ЗАДАНИЯ К ТЕКСТУ:
• 1. Как перевести на английский язык предложение из отрывка «Она решила, что впервые в жизни оказалась лицом к лицу с настоящей невинностью»?
• 2. Перепишите дословно часть отрывка, начиная со слов «- Тогда докажи.» и дальше до слов «снимать и надевать.» включительно.

ОТРЫВОК ДЛЯ ЧТЕНИЯ:
Парень посмотрел сердито, но не отступался.
- Ну, и что, - сказал он, - мало ли что в жизни бывает. Ты мне лучше скажи - любишь или не любишь?
Он прижал ее к себе и покрыл ее лицо яростными поцелуями. Наконец, она сказала:
- Люблю, люблю.
- Тогда докажи.
Она улыбнулась:
- Как?
Он склонился и прильнул губами к ее уху.
- Покажи, докуда у тебя деревяшка, - прошептал он.
Девушка резко вскрикнула:
- Зачем тебе это нужно?
Он посмотрел на нее долгим пронизывающим взглядом:
- А затем, - сказал он, - что этим ты и особенная, не то, что все.
Сердце ее словно остановилось и перекачивать кровь принялся мозг. Она решила, что впервые в жизни оказалась лицом к лицу с настоящей невинностью. Этот мальчик понял ее инстинктом, который превыше всякой мудрости. И когда через минуту она сипло выдохнула: "Хорошо!", она как будто отдалась ему. Он осторожно закатал штанину.
- А теперь покажи, как его снимать и надевать.
Она показала ему, как снимать, и снова надела. А потом он снял его сам, держа бережно, как живую ногу.
- Смотри, - сказал он детским восторженным голосом, - теперь я тоже умею. - Пристегни его, - сказала она и представила себе, как сбежит с ним и как он каждый вечер будет отстегивать протез, а утром снова пристёгивать.

ИСХОДНЫЕ СТРОКИ:
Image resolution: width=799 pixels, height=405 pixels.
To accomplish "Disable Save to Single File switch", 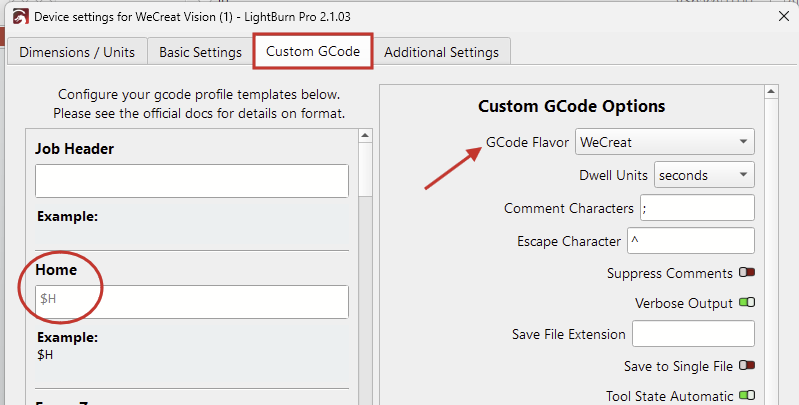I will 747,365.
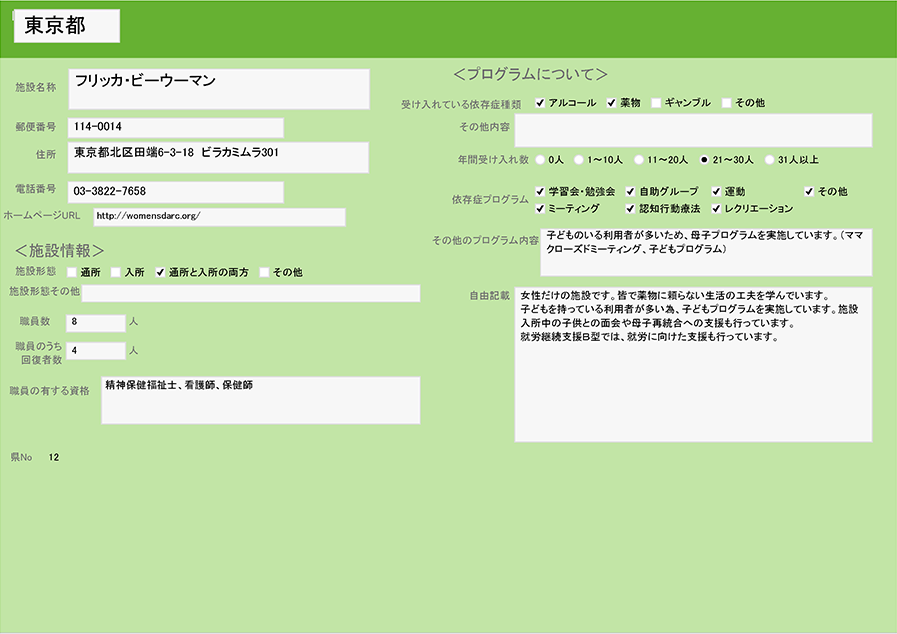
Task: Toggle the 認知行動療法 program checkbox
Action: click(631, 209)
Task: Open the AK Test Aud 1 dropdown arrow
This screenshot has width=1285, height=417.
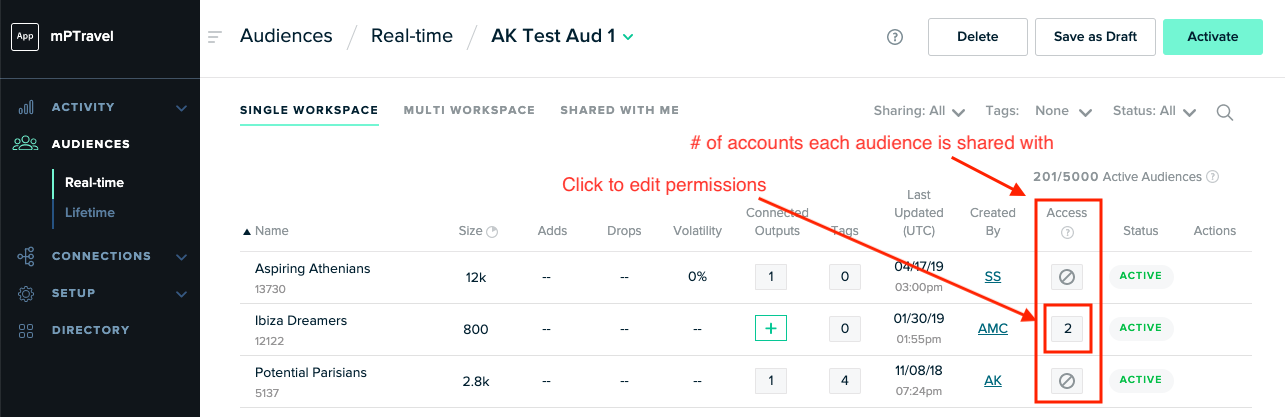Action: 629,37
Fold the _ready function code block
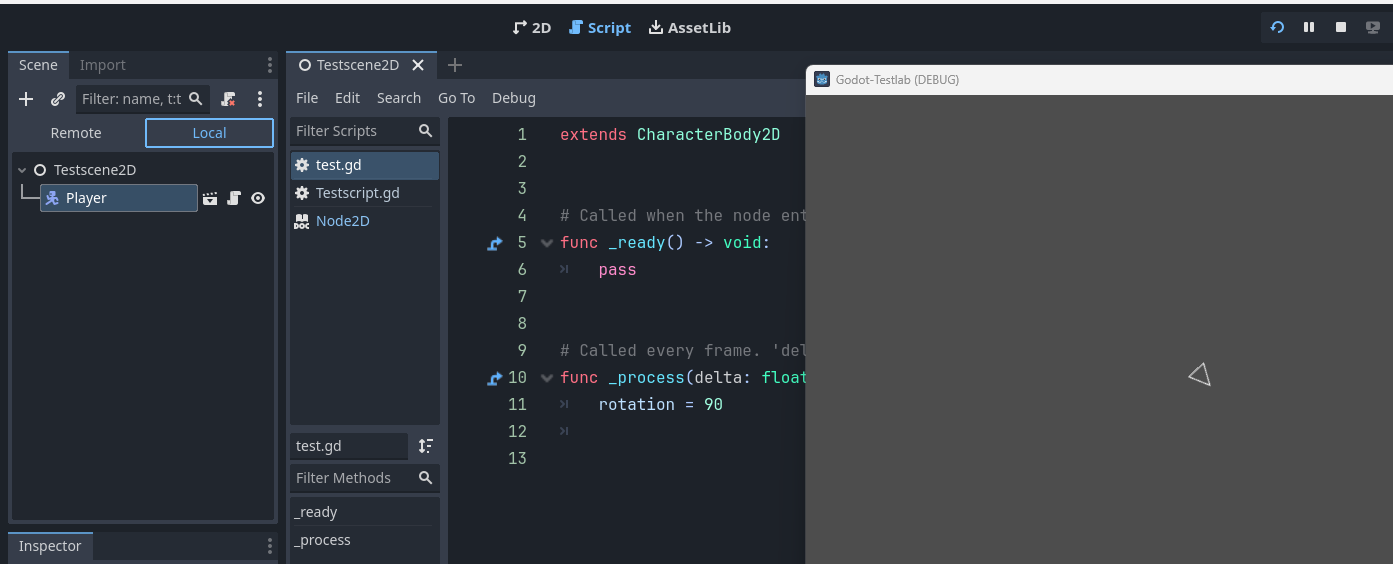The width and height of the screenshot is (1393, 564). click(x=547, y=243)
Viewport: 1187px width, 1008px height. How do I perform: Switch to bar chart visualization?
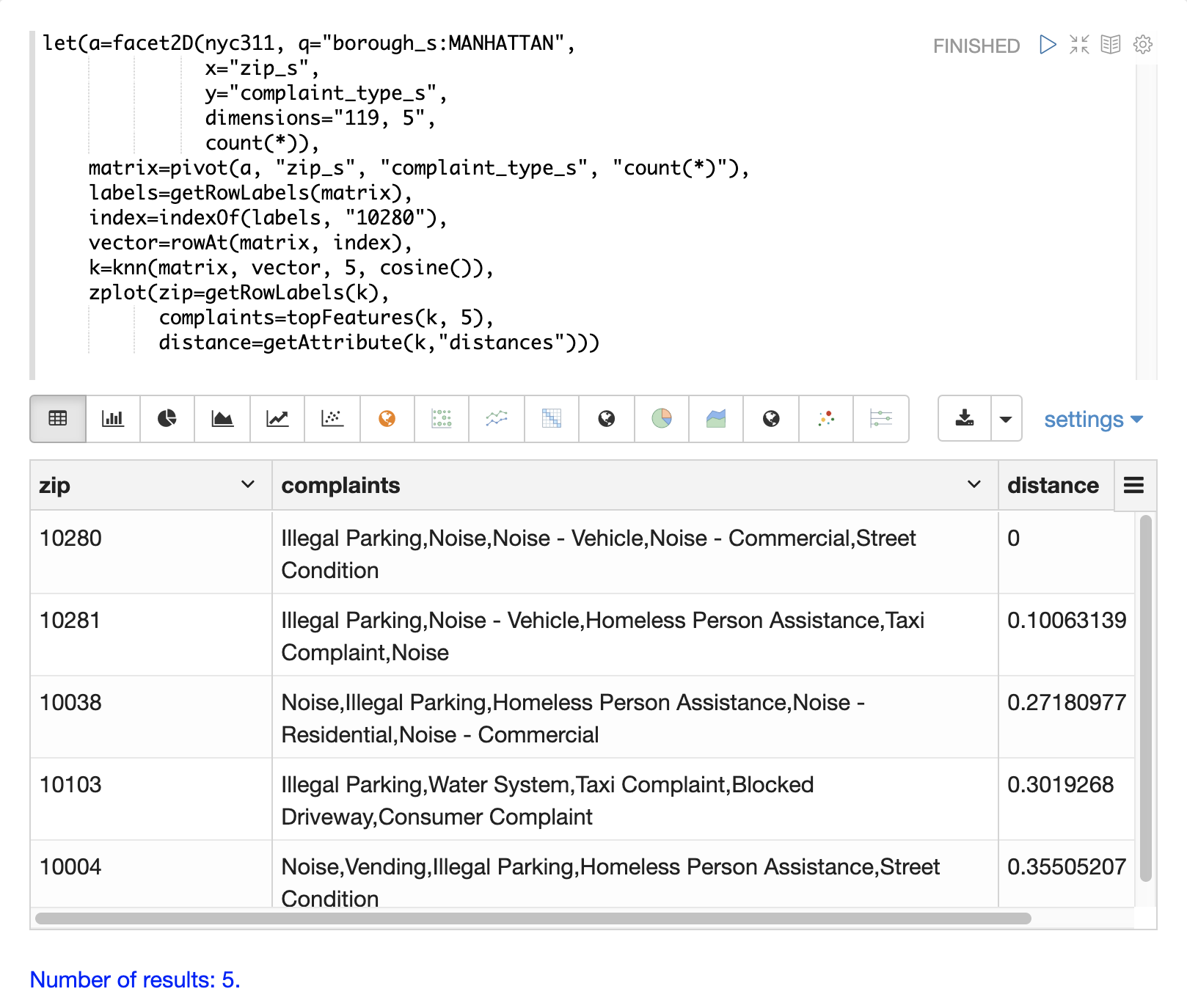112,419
--
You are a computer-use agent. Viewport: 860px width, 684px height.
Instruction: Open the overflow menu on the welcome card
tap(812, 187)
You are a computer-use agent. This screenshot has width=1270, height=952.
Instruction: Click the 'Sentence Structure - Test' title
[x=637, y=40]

ОТВЕТЫ ПО НОМЕРАМ:
• 1. She decided that for the first time in her life she had come face to face with real innocence.

• 2.
- Тогда докажи.
Она улыбнулась:
- Как?
Он склонился и прильнул губами к ее уху.
- Покажи, докуда у тебя деревяшка, - прошептал он.
Девушка резко вскрикнула:
- Зачем тебе это нужно?
Он посмотрел на нее долгим пронизывающим взглядом:
- А затем, - сказал он, - что этим ты и особенная, не то, что все.
Сердце ее словно остановилось и перекачивать кровь принялся мозг. Она решила, что впервые в жизни оказалась лицом к лицу с настоящей невинностью. Этот мальчик понял ее инстинктом, который превыше всякой мудрости. И когда через минуту она сипло выдохнула: "Хорошо!", она как будто отдалась ему. Он осторожно закатал штанину.
- А теперь покажи, как его снимать и надевать.